One way to understand the difference between the two problems: AVs have to respond to the unexpected complexities of the real world; GPT only has to map a semantic system we use to model the world. That map covers a lot more things (human knowledge) but it’s been a lot better mapped out than roads in all their dynamic complexity. Language is always a reduction and the way we use it has relatively intuitive internal rules. Perhaps the shock of GPT is not so much how complex it is as revealing how unexpectedly simple we are.
So ChatGPT may be addressing a less hard problem than it would appear - but there are still many ways in which the system is making major errors. And driving is harder than expected - but still it seems like a constrained problem. We at least seem to be not far from having things that work a lot of the time in the case of Waymo and Cruise, at least when coupled with training wheels like remote control.
So autonomous vehicles have to be super safe and it’s a pretty hard problem to solve. But the fact that autonomous vehicles have proven so hard to commercialize suggests that there may be significant challenges as GPT use cases extend into more complex territory or when errors with bad consequences prove hard to quickly remedy.
Path forward
AI is to hype what igloos are to snow. Back in 2015, Sam Altman and Elon Musk discussed autonomous vehicles, claiming that they’d be here “much faster than people think”. Sam suggested they’d be here in 3-4 years. Elon put it closer to 2-3 years. According to most carmakers, we should have had autonomous vehicles roaming our cities two years ago.
It’s worth keeping this hype cycle in mind when thinking about how ChatGPT will evolve. There are three things that might happen next:
GPT develops and improves quickly, while AVs languish
They both develop quickly
They both slow down
Applying neural nets is alchemy: we don’t know why things that work well do so. There’s a lot of tweaking to get better outcomes. Sometimes we have unexpected rapid improvements. But when things go wrong, it’s hard to know why because the system is a black box of billions of numerical weights.
Original approaches to AVs split the driving task into perception, planning and control, but end-to-end approaches are increasingly being applied. GPT uses new things like transformers (the T in GPT). If GPT has made fundamental breakthroughs, these kinds of learnings should percolate across to AVs. So if GPT is on a rapid improvement trajectory, it seems likely that AVs shouldn’t be far behind.
But the performance step up embodied in ChatGPT might be a mirage, especially when imagining a pathway to greater sophistication and especially to AGI. Bing Chat was trained on a larger model than ChatGPT, but its performance seems worse.
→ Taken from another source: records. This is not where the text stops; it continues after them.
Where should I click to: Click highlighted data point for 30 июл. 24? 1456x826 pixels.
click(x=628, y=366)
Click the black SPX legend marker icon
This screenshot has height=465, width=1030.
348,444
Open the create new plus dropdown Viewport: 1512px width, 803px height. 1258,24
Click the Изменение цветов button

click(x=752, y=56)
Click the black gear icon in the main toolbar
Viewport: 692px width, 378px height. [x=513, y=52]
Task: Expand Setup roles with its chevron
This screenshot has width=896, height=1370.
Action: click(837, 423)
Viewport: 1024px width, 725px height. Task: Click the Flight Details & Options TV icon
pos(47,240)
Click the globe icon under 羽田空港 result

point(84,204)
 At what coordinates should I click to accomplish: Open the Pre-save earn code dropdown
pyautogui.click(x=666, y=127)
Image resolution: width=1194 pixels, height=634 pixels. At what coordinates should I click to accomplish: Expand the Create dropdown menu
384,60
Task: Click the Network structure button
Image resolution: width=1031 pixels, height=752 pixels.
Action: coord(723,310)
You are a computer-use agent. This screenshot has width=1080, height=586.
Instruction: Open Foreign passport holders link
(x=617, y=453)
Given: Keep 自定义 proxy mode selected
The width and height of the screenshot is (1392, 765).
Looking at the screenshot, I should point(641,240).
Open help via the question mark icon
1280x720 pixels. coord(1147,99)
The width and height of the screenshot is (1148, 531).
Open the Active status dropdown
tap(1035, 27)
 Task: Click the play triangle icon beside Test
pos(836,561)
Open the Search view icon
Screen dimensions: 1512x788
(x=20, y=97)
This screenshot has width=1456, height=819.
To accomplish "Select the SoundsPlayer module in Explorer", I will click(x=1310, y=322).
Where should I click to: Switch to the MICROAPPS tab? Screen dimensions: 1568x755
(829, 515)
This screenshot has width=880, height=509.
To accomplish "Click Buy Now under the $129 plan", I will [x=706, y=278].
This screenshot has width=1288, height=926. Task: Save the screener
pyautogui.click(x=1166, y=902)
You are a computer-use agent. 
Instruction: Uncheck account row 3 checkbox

It’s worth remembering that although ChatGPT appears smart, it is fundamentally dumb: its engine is simply a model that predicts the best word to add next in a text output. It’s not that the improvement pathway will be linear.
A rich history of sci-fi has has seeded many expectations and fears. And it’s clear that these technologies have the potential to create massive change and generate massive value. When it works, it’s hard to distinguish from magic. When it doesn’t, it’s also hard to understand why or how to fix it. A lesson from autonomous vehicles is that we shouldn’t let sentiments get ahead of us: appearances can be uncanny.